• PROVIDED ENTRIES:
+ + + + + + +

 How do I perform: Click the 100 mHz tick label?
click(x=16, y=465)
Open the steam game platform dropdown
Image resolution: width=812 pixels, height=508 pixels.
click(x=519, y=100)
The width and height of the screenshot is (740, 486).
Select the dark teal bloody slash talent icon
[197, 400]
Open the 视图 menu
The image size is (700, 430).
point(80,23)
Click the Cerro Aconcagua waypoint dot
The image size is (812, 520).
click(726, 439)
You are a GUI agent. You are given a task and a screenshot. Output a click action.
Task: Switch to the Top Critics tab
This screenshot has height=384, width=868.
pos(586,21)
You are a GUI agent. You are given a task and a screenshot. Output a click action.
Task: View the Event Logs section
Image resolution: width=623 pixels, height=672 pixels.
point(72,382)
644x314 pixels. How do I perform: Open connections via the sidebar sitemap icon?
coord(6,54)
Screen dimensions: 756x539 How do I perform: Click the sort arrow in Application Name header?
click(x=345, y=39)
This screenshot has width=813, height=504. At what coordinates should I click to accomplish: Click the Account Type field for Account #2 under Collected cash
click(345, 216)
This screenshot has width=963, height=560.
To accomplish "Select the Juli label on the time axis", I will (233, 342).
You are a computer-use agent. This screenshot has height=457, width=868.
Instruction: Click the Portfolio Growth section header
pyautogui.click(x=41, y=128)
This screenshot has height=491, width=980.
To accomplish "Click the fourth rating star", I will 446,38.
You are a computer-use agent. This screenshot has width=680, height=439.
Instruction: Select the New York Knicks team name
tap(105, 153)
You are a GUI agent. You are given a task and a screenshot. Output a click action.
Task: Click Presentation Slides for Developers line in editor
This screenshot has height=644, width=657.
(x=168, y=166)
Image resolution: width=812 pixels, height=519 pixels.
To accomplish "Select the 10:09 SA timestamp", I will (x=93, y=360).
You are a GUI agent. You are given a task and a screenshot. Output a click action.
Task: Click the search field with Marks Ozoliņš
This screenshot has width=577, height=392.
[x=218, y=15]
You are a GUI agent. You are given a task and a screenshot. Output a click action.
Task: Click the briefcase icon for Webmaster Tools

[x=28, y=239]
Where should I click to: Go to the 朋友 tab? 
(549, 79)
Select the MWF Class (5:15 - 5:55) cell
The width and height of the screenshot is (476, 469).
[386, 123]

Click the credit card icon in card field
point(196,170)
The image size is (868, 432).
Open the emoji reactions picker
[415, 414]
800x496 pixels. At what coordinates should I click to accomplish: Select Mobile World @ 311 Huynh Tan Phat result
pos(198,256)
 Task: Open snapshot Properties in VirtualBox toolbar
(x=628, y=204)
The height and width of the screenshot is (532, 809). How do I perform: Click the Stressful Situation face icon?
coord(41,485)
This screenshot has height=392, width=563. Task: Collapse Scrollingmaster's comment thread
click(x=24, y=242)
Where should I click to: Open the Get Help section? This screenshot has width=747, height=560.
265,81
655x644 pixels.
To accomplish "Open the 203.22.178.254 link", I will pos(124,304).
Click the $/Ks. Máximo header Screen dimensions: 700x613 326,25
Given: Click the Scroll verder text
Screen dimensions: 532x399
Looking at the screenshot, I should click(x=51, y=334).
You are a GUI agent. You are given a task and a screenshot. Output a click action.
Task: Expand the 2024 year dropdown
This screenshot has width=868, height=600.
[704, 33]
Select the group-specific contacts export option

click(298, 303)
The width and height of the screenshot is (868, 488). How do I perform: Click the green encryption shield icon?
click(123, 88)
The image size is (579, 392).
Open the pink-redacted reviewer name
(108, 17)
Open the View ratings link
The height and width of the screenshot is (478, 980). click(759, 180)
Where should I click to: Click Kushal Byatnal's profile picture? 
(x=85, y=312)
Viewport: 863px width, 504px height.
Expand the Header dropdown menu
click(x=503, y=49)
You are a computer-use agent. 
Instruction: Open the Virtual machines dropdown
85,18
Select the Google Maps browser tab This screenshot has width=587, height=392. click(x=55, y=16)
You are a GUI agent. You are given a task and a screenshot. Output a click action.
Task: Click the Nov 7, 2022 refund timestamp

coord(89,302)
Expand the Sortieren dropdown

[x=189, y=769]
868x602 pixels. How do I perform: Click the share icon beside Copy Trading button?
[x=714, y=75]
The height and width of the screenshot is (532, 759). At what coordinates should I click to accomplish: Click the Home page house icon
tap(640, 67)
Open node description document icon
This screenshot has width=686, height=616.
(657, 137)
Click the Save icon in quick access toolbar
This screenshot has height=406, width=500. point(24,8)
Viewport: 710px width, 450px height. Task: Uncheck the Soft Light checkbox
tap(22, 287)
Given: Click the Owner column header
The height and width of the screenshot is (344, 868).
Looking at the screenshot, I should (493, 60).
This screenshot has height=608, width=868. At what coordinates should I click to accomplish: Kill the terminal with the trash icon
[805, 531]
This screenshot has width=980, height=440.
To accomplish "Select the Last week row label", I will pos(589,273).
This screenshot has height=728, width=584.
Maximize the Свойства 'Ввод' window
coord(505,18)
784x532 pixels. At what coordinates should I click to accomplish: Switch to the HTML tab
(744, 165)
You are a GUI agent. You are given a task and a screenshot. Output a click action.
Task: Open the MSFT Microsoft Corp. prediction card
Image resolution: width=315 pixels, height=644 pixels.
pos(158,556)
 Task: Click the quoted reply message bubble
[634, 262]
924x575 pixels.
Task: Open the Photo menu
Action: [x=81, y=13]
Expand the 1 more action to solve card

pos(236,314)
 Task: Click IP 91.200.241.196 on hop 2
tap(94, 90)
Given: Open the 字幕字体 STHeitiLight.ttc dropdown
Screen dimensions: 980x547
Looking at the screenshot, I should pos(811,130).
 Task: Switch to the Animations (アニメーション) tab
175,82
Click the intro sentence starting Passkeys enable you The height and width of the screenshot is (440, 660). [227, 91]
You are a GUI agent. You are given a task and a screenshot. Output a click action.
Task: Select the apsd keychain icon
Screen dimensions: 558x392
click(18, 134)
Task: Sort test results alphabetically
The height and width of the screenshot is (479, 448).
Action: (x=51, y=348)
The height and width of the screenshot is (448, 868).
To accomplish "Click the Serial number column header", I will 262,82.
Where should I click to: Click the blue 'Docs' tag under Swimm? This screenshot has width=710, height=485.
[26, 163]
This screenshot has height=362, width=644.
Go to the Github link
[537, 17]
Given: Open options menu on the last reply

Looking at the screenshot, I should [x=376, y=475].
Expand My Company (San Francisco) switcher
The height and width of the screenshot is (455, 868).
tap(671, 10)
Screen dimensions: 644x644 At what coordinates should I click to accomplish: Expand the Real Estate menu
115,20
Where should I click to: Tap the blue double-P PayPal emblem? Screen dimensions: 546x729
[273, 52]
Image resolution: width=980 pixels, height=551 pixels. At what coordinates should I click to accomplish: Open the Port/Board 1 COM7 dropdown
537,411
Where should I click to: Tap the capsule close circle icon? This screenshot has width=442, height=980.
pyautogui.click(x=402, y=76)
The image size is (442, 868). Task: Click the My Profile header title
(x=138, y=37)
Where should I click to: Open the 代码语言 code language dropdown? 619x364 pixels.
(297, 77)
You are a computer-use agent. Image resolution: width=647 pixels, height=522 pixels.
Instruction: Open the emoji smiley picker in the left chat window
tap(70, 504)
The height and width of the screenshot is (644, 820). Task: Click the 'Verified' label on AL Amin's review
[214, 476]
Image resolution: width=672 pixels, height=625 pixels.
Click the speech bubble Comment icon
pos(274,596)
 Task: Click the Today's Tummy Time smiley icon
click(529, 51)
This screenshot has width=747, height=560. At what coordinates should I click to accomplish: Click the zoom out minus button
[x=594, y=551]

+ + + + + + +

• TASK BRIEF: Retype the entries above. Match them exactly.

• WRITTEN ANSWER:
 How do I perform: Click the 100 mHz tick label?
click(x=16, y=465)
Open the steam game platform dropdown
Image resolution: width=812 pixels, height=508 pixels.
click(x=519, y=100)
The width and height of the screenshot is (740, 486).
Select the dark teal bloody slash talent icon
[197, 400]
Open the 视图 menu
The image size is (700, 430).
point(80,23)
Click the Cerro Aconcagua waypoint dot
The image size is (812, 520).
click(726, 439)
You are a GUI agent. You are given a task and a screenshot. Output a click action.
Task: Switch to the Top Critics tab
This screenshot has height=384, width=868.
pos(586,21)
You are a GUI agent. You are given a task and a screenshot. Output a click action.
Task: View the Event Logs section
Image resolution: width=623 pixels, height=672 pixels.
point(72,382)
644x314 pixels. How do I perform: Open connections via the sidebar sitemap icon?
coord(6,54)
Screen dimensions: 756x539 How do I perform: Click the sort arrow in Application Name header?
click(x=345, y=39)
This screenshot has width=813, height=504. At what coordinates should I click to accomplish: Click the Account Type field for Account #2 under Collected cash
click(345, 216)
This screenshot has width=963, height=560.
To accomplish "Select the Juli label on the time axis", I will (233, 342).
You are a computer-use agent. This screenshot has height=457, width=868.
Instruction: Click the Portfolio Growth section header
pyautogui.click(x=41, y=128)
This screenshot has height=491, width=980.
To accomplish "Click the fourth rating star", I will 446,38.
You are a computer-use agent. This screenshot has width=680, height=439.
Instruction: Select the New York Knicks team name
tap(105, 153)
You are a GUI agent. You are given a task and a screenshot. Output a click action.
Task: Click Presentation Slides for Developers line in editor
This screenshot has height=644, width=657.
(x=168, y=166)
Image resolution: width=812 pixels, height=519 pixels.
To accomplish "Select the 10:09 SA timestamp", I will (x=93, y=360).
You are a GUI agent. You are given a task and a screenshot. Output a click action.
Task: Click the search field with Marks Ozoliņš
This screenshot has width=577, height=392.
[x=218, y=15]
You are a GUI agent. You are given a task and a screenshot. Output a click action.
Task: Click the briefcase icon for Webmaster Tools

[x=28, y=239]
Where should I click to: Go to the 朋友 tab? 
(549, 79)
Select the MWF Class (5:15 - 5:55) cell
The width and height of the screenshot is (476, 469).
[386, 123]

Click the credit card icon in card field
point(196,170)
The image size is (868, 432).
Open the emoji reactions picker
[415, 414]
800x496 pixels. At what coordinates should I click to accomplish: Select Mobile World @ 311 Huynh Tan Phat result
pos(198,256)
 Task: Open snapshot Properties in VirtualBox toolbar
(x=628, y=204)
The height and width of the screenshot is (532, 809). How do I perform: Click the Stressful Situation face icon?
coord(41,485)
This screenshot has height=392, width=563. Task: Collapse Scrollingmaster's comment thread
click(x=24, y=242)
Where should I click to: Open the Get Help section? This screenshot has width=747, height=560.
265,81
655x644 pixels.
To accomplish "Open the 203.22.178.254 link", I will pos(124,304).
Click the $/Ks. Máximo header Screen dimensions: 700x613 326,25
Given: Click the Scroll verder text
Screen dimensions: 532x399
Looking at the screenshot, I should click(x=51, y=334).
You are a GUI agent. You are given a task and a screenshot. Output a click action.
Task: Expand the 2024 year dropdown
This screenshot has width=868, height=600.
[704, 33]
Select the group-specific contacts export option

click(298, 303)
The width and height of the screenshot is (868, 488). How do I perform: Click the green encryption shield icon?
click(123, 88)
The image size is (579, 392).
Open the pink-redacted reviewer name
(108, 17)
Open the View ratings link
The height and width of the screenshot is (478, 980). click(759, 180)
Where should I click to: Click Kushal Byatnal's profile picture? 
(x=85, y=312)
Viewport: 863px width, 504px height.
Expand the Header dropdown menu
click(x=503, y=49)
You are a computer-use agent. 
Instruction: Open the Virtual machines dropdown
85,18
Select the Google Maps browser tab This screenshot has width=587, height=392. click(x=55, y=16)
You are a GUI agent. You are given a task and a screenshot. Output a click action.
Task: Click the Nov 7, 2022 refund timestamp

coord(89,302)
Expand the Sortieren dropdown

[x=189, y=769]
868x602 pixels. How do I perform: Click the share icon beside Copy Trading button?
[x=714, y=75]
The height and width of the screenshot is (532, 759). At what coordinates should I click to accomplish: Click the Home page house icon
tap(640, 67)
Open node description document icon
This screenshot has width=686, height=616.
(657, 137)
Click the Save icon in quick access toolbar
This screenshot has height=406, width=500. point(24,8)
Viewport: 710px width, 450px height. Task: Uncheck the Soft Light checkbox
tap(22, 287)
Given: Click the Owner column header
The height and width of the screenshot is (344, 868).
Looking at the screenshot, I should (493, 60).
This screenshot has height=608, width=868. At what coordinates should I click to accomplish: Kill the terminal with the trash icon
[805, 531]
This screenshot has width=980, height=440.
To accomplish "Select the Last week row label", I will pos(589,273).
This screenshot has height=728, width=584.
Maximize the Свойства 'Ввод' window
coord(505,18)
784x532 pixels. At what coordinates should I click to accomplish: Switch to the HTML tab
(744, 165)
You are a GUI agent. You are given a task and a screenshot. Output a click action.
Task: Open the MSFT Microsoft Corp. prediction card
Image resolution: width=315 pixels, height=644 pixels.
pos(158,556)
 Task: Click the quoted reply message bubble
[634, 262]
924x575 pixels.
Task: Open the Photo menu
Action: [x=81, y=13]
Expand the 1 more action to solve card

pos(236,314)
 Task: Click IP 91.200.241.196 on hop 2
tap(94, 90)
Given: Open the 字幕字体 STHeitiLight.ttc dropdown
Screen dimensions: 980x547
Looking at the screenshot, I should pos(811,130).
 Task: Switch to the Animations (アニメーション) tab
175,82
Click the intro sentence starting Passkeys enable you The height and width of the screenshot is (440, 660). [227, 91]
You are a GUI agent. You are given a task and a screenshot. Output a click action.
Task: Select the apsd keychain icon
Screen dimensions: 558x392
click(18, 134)
Task: Sort test results alphabetically
The height and width of the screenshot is (479, 448).
Action: (x=51, y=348)
The height and width of the screenshot is (448, 868).
To accomplish "Click the Serial number column header", I will 262,82.
Where should I click to: Click the blue 'Docs' tag under Swimm? This screenshot has width=710, height=485.
[26, 163]
This screenshot has height=362, width=644.
Go to the Github link
[537, 17]
Given: Open options menu on the last reply

Looking at the screenshot, I should [x=376, y=475].
Expand My Company (San Francisco) switcher
The height and width of the screenshot is (455, 868).
tap(671, 10)
Screen dimensions: 644x644 At what coordinates should I click to accomplish: Expand the Real Estate menu
115,20
Where should I click to: Tap the blue double-P PayPal emblem? Screen dimensions: 546x729
[273, 52]
Image resolution: width=980 pixels, height=551 pixels. At what coordinates should I click to accomplish: Open the Port/Board 1 COM7 dropdown
537,411
Where should I click to: Tap the capsule close circle icon? This screenshot has width=442, height=980.
pyautogui.click(x=402, y=76)
The image size is (442, 868). Task: Click the My Profile header title
(x=138, y=37)
Where should I click to: Open the 代码语言 code language dropdown? 619x364 pixels.
(297, 77)
You are a computer-use agent. Image resolution: width=647 pixels, height=522 pixels.
Instruction: Open the emoji smiley picker in the left chat window
tap(70, 504)
The height and width of the screenshot is (644, 820). Task: Click the 'Verified' label on AL Amin's review
[214, 476]
Image resolution: width=672 pixels, height=625 pixels.
Click the speech bubble Comment icon
pos(274,596)
 Task: Click the Today's Tummy Time smiley icon
click(529, 51)
This screenshot has width=747, height=560. At what coordinates should I click to accomplish: Click the zoom out minus button
[x=594, y=551]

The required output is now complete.